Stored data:
========
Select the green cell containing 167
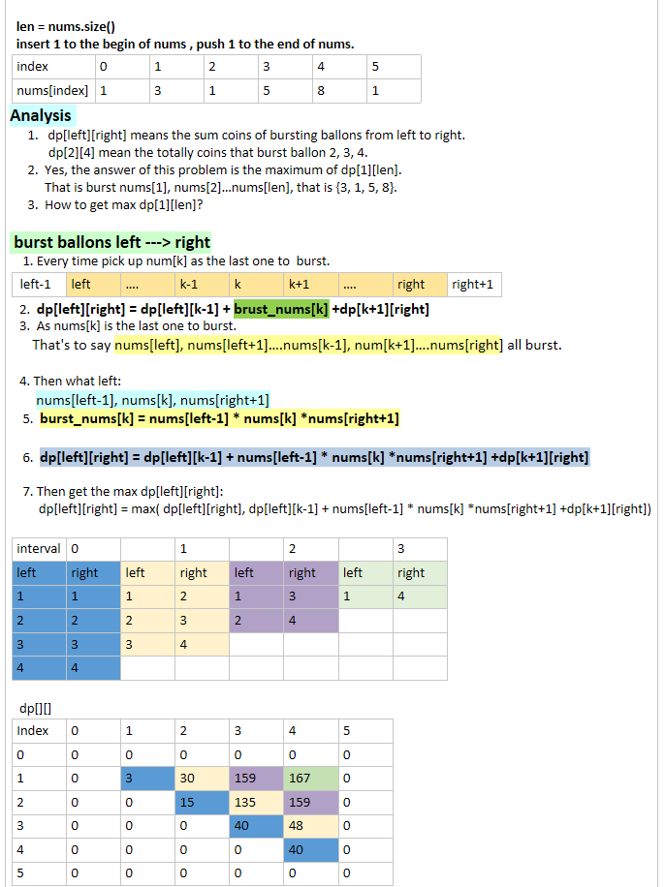 pyautogui.click(x=310, y=778)
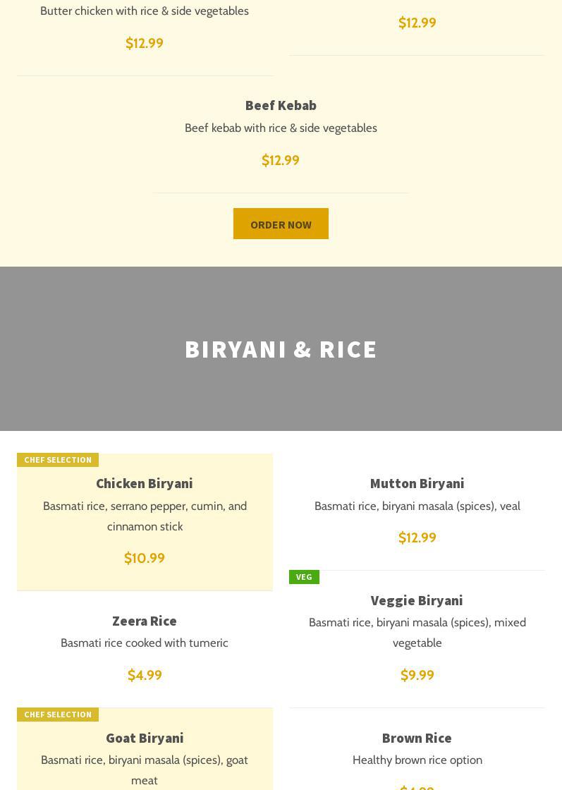Click the BIRYANI & RICE section heading

[281, 349]
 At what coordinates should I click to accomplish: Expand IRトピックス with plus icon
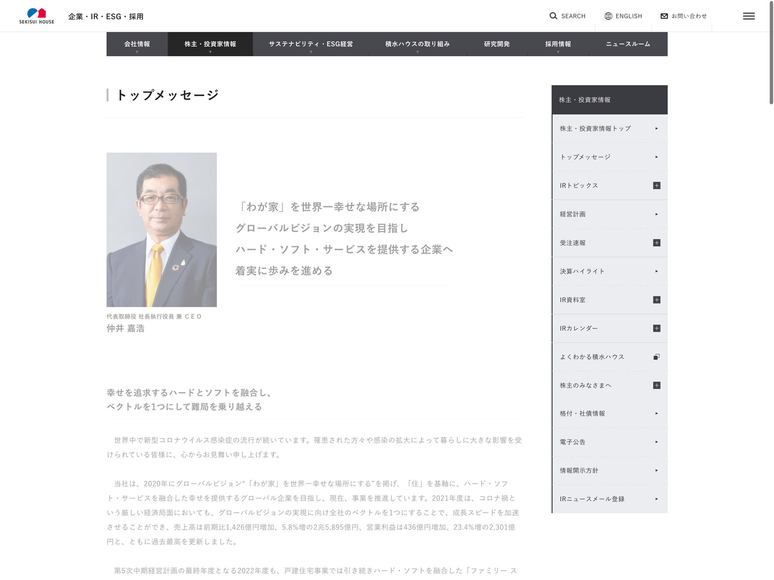656,186
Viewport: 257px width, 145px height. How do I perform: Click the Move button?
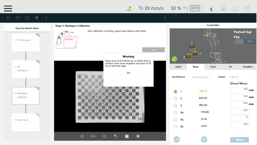coord(239,140)
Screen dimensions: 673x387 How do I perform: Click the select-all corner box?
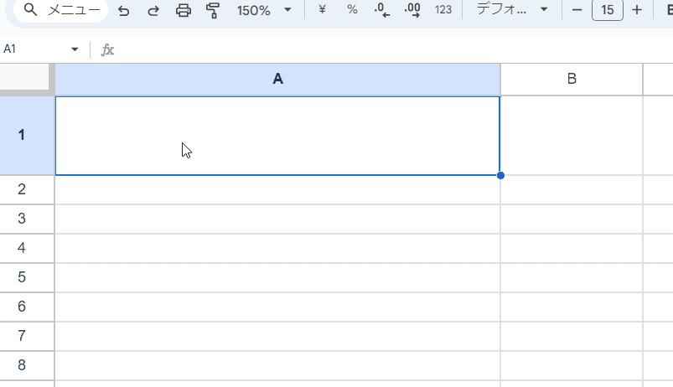pyautogui.click(x=25, y=78)
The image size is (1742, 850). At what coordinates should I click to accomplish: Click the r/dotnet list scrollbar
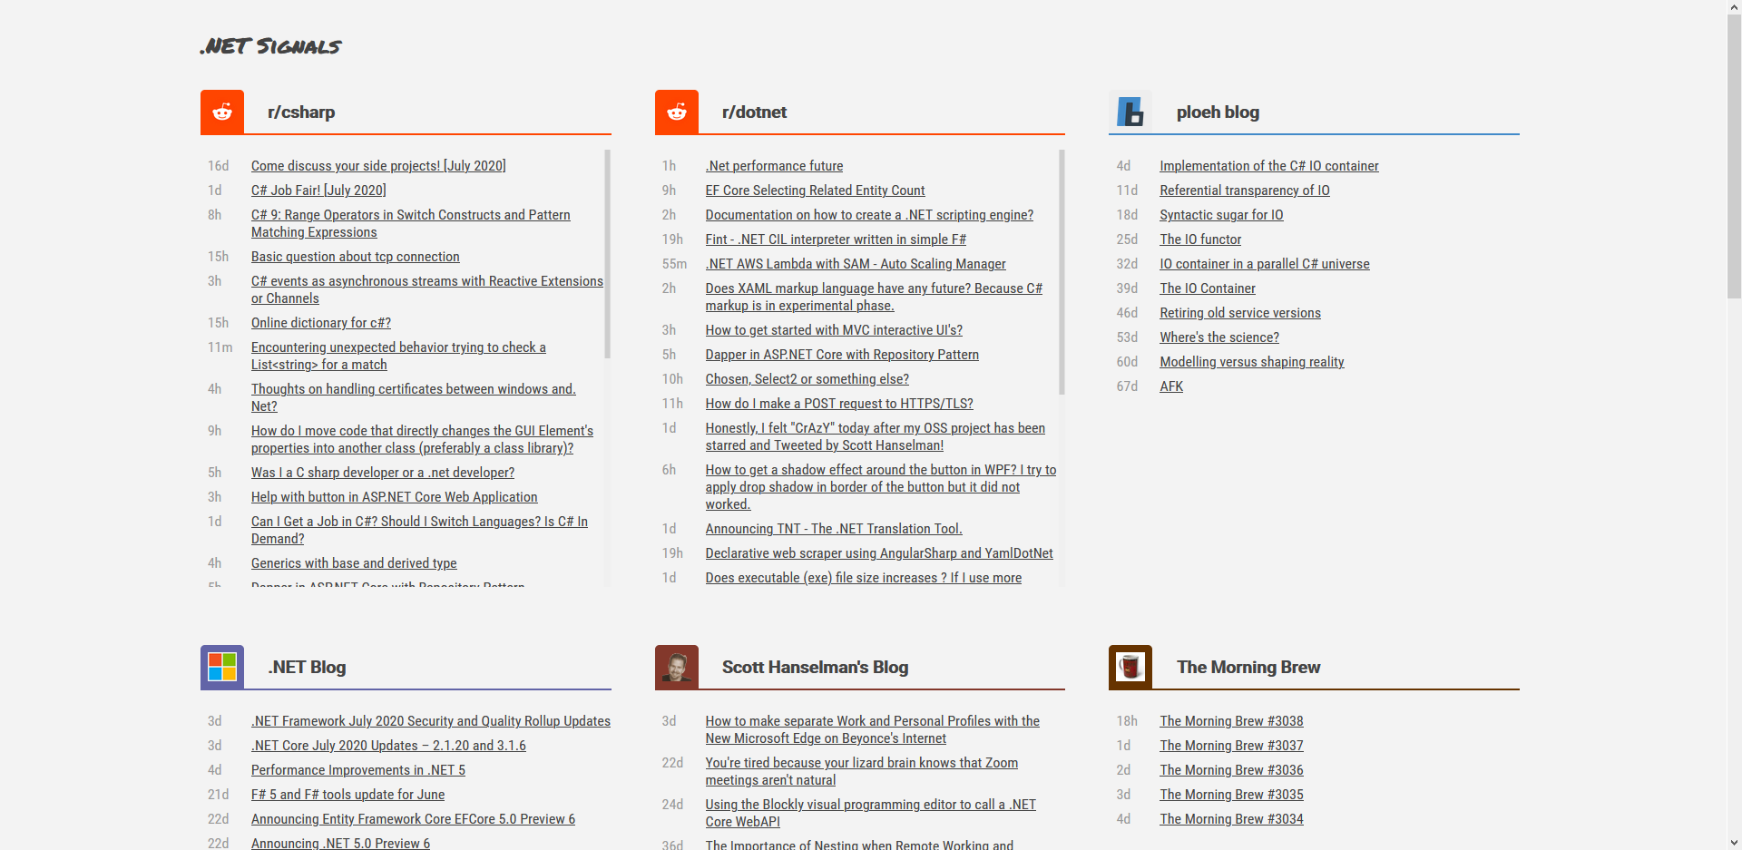(1062, 272)
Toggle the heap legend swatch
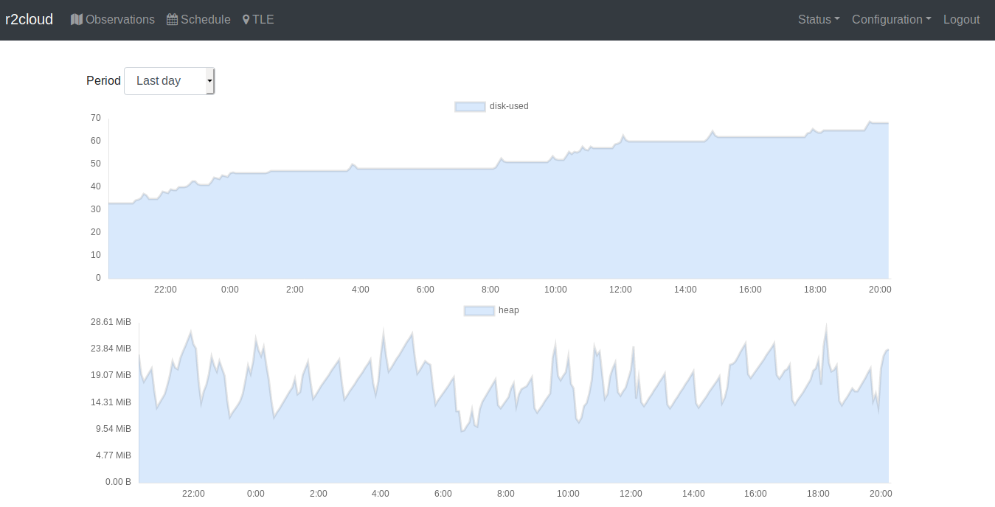The height and width of the screenshot is (507, 995). [x=479, y=310]
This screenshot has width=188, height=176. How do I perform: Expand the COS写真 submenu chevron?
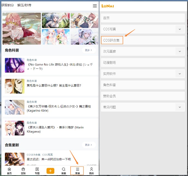pyautogui.click(x=180, y=29)
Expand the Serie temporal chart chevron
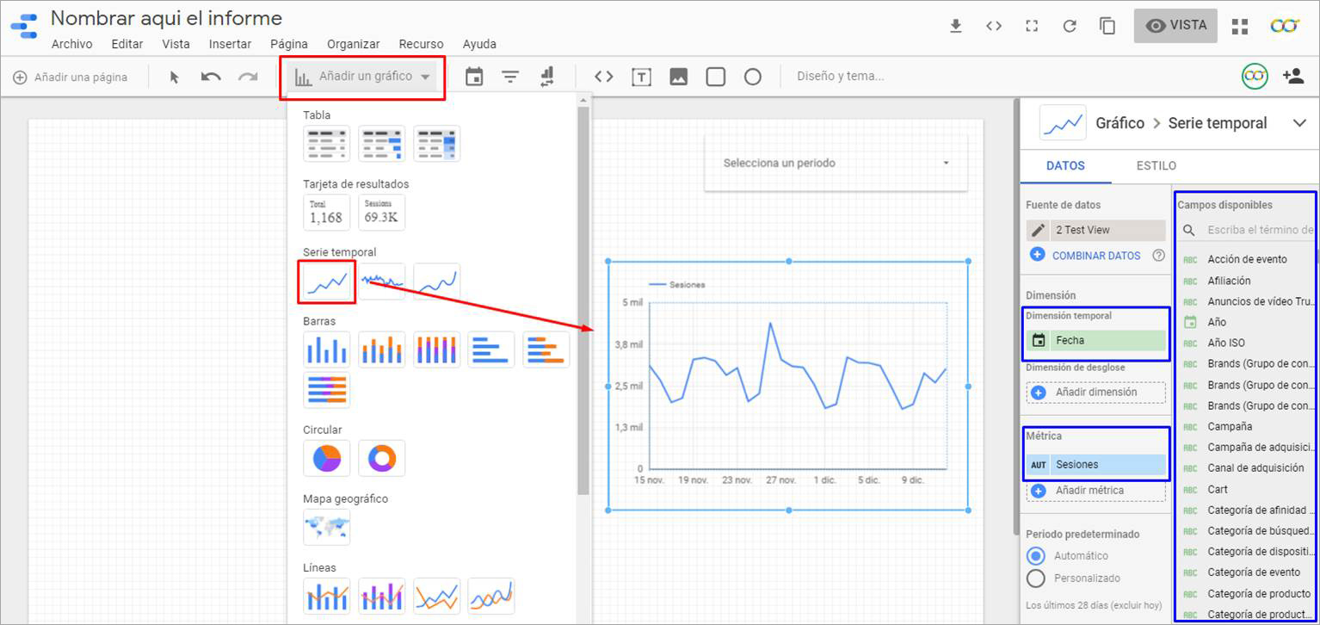This screenshot has height=625, width=1320. tap(1299, 123)
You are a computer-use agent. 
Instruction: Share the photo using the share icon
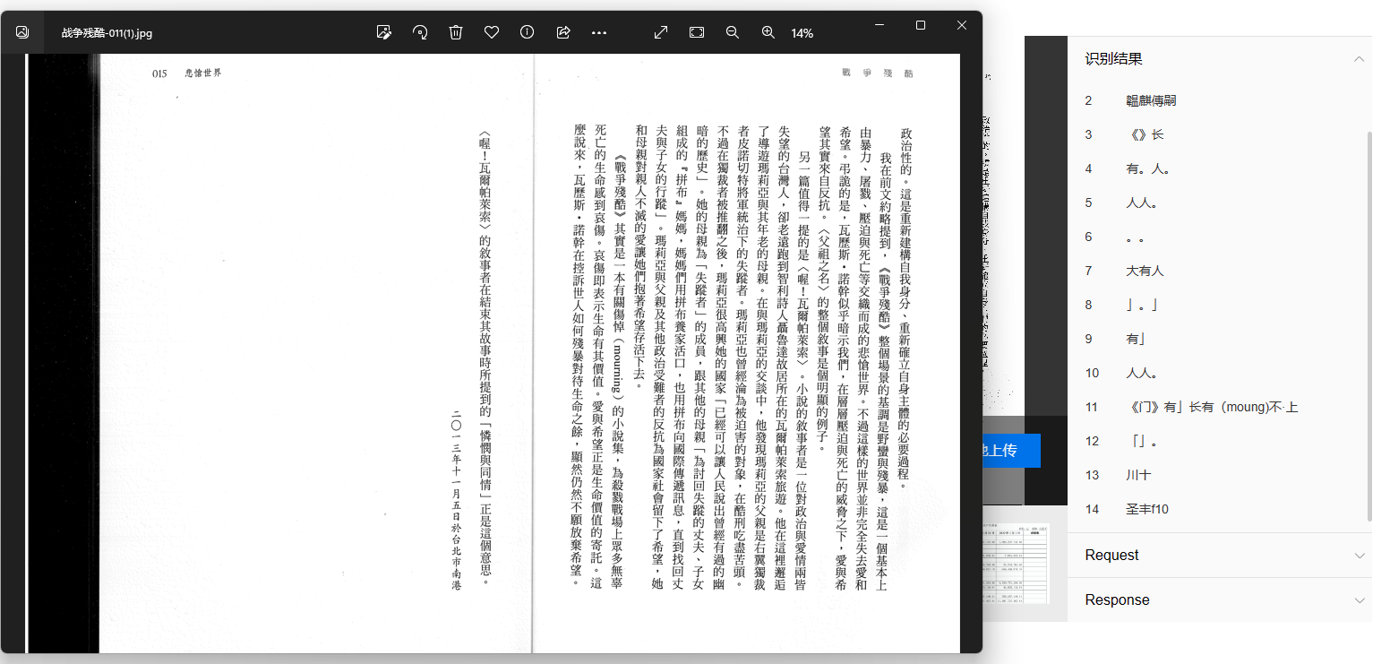click(563, 32)
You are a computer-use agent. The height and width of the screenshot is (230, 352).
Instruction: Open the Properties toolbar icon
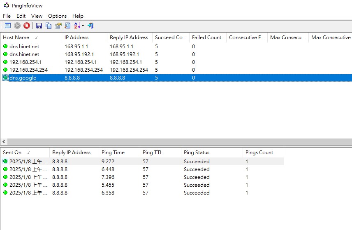pyautogui.click(x=58, y=26)
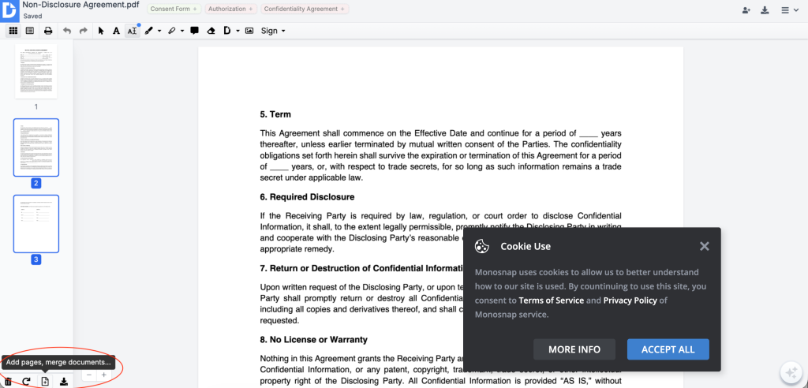Activate the text field edit tool
Screen dimensions: 808x388
coord(133,31)
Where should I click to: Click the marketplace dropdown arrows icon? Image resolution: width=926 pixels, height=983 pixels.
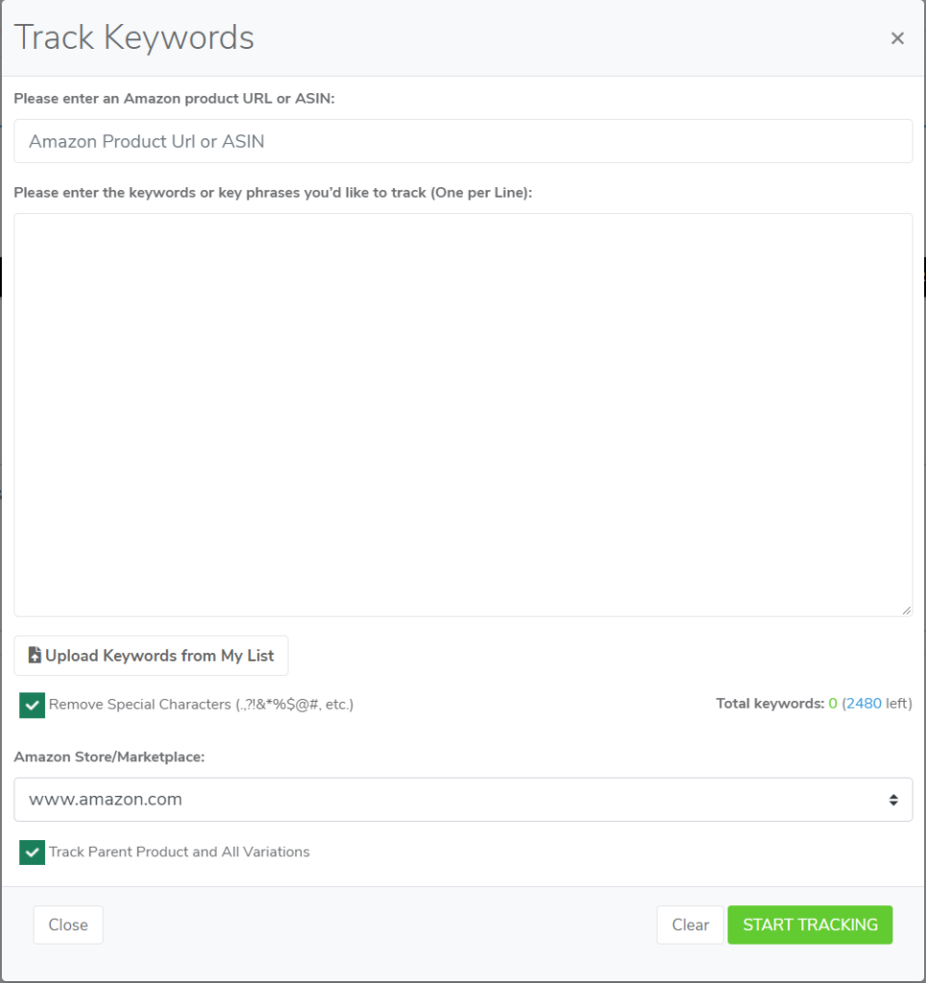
========
Exclude the images and copy every record above exactly.

→ **TASK RESULT**:
Select the green cell containing 167
 pyautogui.click(x=310, y=778)
Click the BIRYANI & RICE section heading

[281, 349]
 At what coordinates should I click to accomplish: Expand IRトピックス with plus icon
656,186
Viewport: 257px width, 145px height. How do I perform: Click the Move button?
coord(239,140)
Screen dimensions: 673x387 How do I perform: Click the select-all corner box?
pyautogui.click(x=25, y=78)
The image size is (1742, 850). At what coordinates should I click to accomplish: Click the r/dotnet list scrollbar
(1062, 272)
Toggle the heap legend swatch
The height and width of the screenshot is (507, 995). [x=479, y=310]
This screenshot has width=188, height=176. How do I perform: Expand the COS写真 submenu chevron?
pyautogui.click(x=180, y=29)
Expand the Serie temporal chart chevron
This screenshot has height=625, width=1320. tap(1299, 123)
You are a computer-use agent. 
Instruction: Share the photo using the share icon
click(563, 32)
You are a computer-use agent. The height and width of the screenshot is (230, 352).
Instruction: Open the Properties toolbar icon
pyautogui.click(x=58, y=26)
Activate the text field edit tool
Screen dimensions: 808x388
coord(133,31)
Where should I click to: Click the marketplace dropdown arrows icon? Image resolution: width=926 pixels, height=983 pixels.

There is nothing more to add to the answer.